Durante casi 12 años, el paisaje entre Ciudad de México y Toluca ha sido alterado por las obras del tren interurbano, un proyecto destinado a conectar la capital mexicana con el Estado de México. Esta obra fue concebida inicialmente como la insignia del Gobierno de Enrique Peña Nieto (2012-2018), luego se integró en el plan de reactivación de vías férreas del presidente Andrés Manuel López Obrador (2018-2024), y finalmente, se ha convertido en uno de los proyectos clave de conexión entre ambas ciudades bajo la administración de Claudia Sheinbaum. Este lunes, la presidenta inauguró el tren urbano México-Toluca, conocido como El Insurgente, destacando su relevancia para los miles que diariamente viajan hacia la capital. “No es solo un tren que transporta a usuarios de Toluca a Ciudad de México; representa una recuperación del espacio público e integra zonas populares a un sistema de transporte moderno”, afirmó Sheinbaum durante la apertura.
Orígenes y Desafíos del Proyecto
La iniciativa surgió en 2014, cuando el Gobierno de Peña Nieto propuso una vía que uniera la capital del país con su estado natal. Dado que el Estado de México rodea gran parte de Ciudad de México, el tráfico en las horas pico es una problemática notable. La construcción de aproximadamente 60 kilómetros de vía férrea atravesando terrenos complicados fue un reto significativo. La administración de Peña Nieto proyectó un costo de 38,000 millones de pesos y esperaba que la operación del tren arrancara al finalizar su sexenio en 2018.

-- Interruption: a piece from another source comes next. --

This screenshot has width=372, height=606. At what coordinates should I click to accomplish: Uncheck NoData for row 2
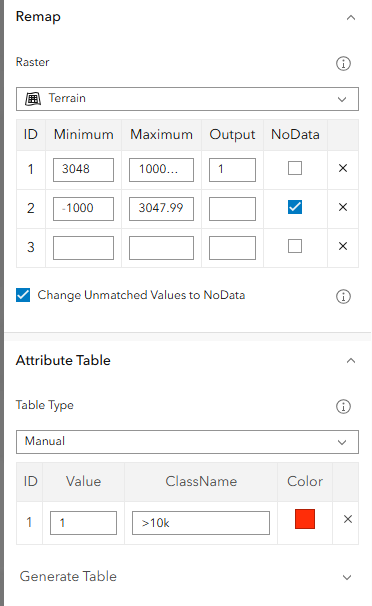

Sin embargo, los problemas no tardaron en surgir. La complejidad técnica de la obra, que incluye viaductos elevados y túneles en áreas montañosas, además de una gestión inadecuada, complicaron el progreso. Peña Nieto reconoció al finalizar su mandato que los plazos eran inviables, y que aunque parte de la construcción era visible, el avance total estaba por debajo del 50%. Mencionó que las dificultades en la obtención de los derechos de vía y la burocracia habían obstaculizado el avance del proyecto.
Continuidad y Evolución con López Obrador
El tren interurbano México-Toluca no era una prioridad en el primer presupuesto del Gobierno de López Obrador; no obstante, en su segundo año continuaron los trabajos. Este proyecto se alineaba con su visión de revitalizar el sistema ferroviario del país, complementando otras iniciativas como el Tren Maya. Sin embargo, las proyecciones de tiempo no se correspondieron con los informes de las empresas encargadas de la construcción, lo que condujo a un aumento en los costos. Hasta este año, se estima que el Gobierno mexicano ha invertido alrededor de 141,000 millones de pesos en la obra. A pesar de que López Obrador inauguró cinco de las siete estaciones del plan original, aún faltaban las conexiones clave con el transporte público de la capital.
Inauguración y Primeros Pasajeros
Este lunes, coincidiendo con el día festivo por la celebración de la Constitución, una multitud se reunió en la estación Observatorio del nuevo tren, ansiosos por abordar uno de los vagones. Con 20 trenes en operación, el recorrido de 58 kilómetros se realiza en menos de 60 minutos. La emoción fue palpable entre los primeros pasajeros que accedían a la estación, ahora conectada con el Metro de Ciudad de México y las terminales de autobuses foráneos. Los precios de los boletos varían entre 15 y 100 pesos, dependiendo del tramo recorrido. Sheinbaum destacó que la inauguración del tren abre un corredor que facilitará el acceso al transporte público en diversas direcciones, acortando los trayectos para los usuarios que viajan desde la periferia hacia la capital.